ACS Spring National Meetingで注目のコンピュテーショナルツールとデータ
春めいた陽気の3月26~30日、米国化学会(ACS)のSpring National Meeting(春季年会)が、インディアナポリスで開催されました。化学者たちが一堂に会するとても素晴らしい大会で、今年は対面とオンラインの両方に対応したハイブリッド型イベントでした。対面での参加が多く、10,000人を超えました。さらに、68カ国から1,697人がオンラインで参加しました。
ACS春季年会のテーマの1つは、「新薬や新素材の化学的発見において重要性が高まるコンピュテーションの手法とツールの役割」でした。また、本会では、増加の一途をたどる膨大な化学データ情報を扱う、アナリティクス・ケモインフォマティクス・統計ツールの発展についての考察も行われました。

本稿では、化学におけるコンピュテーショナルツールの役割の拡大と、ドラッグデザインでの活用法を探究したACSのセッション・プレゼンテーション・シンポジウムの一部について概要をご紹介します。
PerkinElmer Informaticsは、情報化学部会(CINF)のシンポジウムを後援しました。弊社のレイチェル ビエンストック(Rachelle Bienstock)が同シンポジウムの座長を務め、「Electronic Lab Notebooks and Notebook-Like Applications for Data Sharing(データ共有のための電子実験ノートと類似アプリケーション)」という演題で講演を行いました。講演の中で、新しい電子実験ノートとクラウドベースのコラボレーション型データ共有ツールについて考察しました。
ケモインフォマティクス・電子実験ノート・ラボ情報管理システム
このセッションでは、化学データベースのアプリケーション プログラミング インタフェース(API)・利用可能なデータベース・ワークフロー・使用事例、さらにWebブラウザでクエリ可能なURLを作成するためのREST/RESTFUL APIの使用についてを取り上げました。

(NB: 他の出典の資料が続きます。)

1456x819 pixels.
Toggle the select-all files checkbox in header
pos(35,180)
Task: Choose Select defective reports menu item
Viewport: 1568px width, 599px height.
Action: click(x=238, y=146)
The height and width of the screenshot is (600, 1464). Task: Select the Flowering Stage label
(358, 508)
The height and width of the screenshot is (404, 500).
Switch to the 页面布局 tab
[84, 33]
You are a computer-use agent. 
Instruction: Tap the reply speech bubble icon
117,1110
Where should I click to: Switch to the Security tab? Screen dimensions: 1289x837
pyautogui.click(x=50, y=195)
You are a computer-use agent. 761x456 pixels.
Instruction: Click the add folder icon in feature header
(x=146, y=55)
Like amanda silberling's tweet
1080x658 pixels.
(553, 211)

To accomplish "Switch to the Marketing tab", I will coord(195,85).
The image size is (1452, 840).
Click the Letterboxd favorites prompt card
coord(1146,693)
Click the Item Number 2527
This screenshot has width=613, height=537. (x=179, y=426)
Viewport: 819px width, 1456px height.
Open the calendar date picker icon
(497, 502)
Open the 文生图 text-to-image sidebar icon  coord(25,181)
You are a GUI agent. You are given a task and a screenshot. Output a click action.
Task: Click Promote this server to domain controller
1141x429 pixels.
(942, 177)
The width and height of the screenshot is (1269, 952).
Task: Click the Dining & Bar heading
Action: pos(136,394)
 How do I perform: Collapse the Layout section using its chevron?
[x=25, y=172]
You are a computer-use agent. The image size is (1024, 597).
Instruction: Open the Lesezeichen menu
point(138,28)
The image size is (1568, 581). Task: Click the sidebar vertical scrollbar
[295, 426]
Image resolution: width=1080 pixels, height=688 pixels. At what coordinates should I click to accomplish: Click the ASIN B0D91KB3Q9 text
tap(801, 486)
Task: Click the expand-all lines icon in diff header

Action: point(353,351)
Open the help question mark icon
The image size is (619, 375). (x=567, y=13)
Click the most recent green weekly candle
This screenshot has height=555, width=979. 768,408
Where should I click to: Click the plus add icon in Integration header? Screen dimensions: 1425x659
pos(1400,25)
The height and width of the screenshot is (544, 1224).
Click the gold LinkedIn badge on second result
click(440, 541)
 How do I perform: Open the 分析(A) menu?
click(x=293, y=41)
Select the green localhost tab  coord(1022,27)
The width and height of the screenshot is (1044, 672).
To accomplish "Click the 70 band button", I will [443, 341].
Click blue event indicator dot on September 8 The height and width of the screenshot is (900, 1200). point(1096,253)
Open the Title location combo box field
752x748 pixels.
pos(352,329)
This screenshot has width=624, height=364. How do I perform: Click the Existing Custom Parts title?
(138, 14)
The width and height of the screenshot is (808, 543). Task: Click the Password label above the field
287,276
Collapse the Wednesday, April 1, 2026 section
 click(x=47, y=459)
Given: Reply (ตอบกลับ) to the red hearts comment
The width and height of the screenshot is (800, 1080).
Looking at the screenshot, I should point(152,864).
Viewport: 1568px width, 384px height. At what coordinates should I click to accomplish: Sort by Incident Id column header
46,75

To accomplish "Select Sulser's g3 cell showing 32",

プレゼンテーションでは、PubChem・ChEMBL・UniChem・CAS(Chem Abstracts Services)へのプログラムによるアクセスが紹介されました。IUPACは化学データの共有に着目し、「Advancing Fair Chemistry: Developing New Services(公正な化学の推進:新しいサービスの開発)」のワークショップを開催しました。このワークショップでも、標準プログラムによる化学情報へのアクセス(プロトコルサービス)の開発に関する議論も行われました。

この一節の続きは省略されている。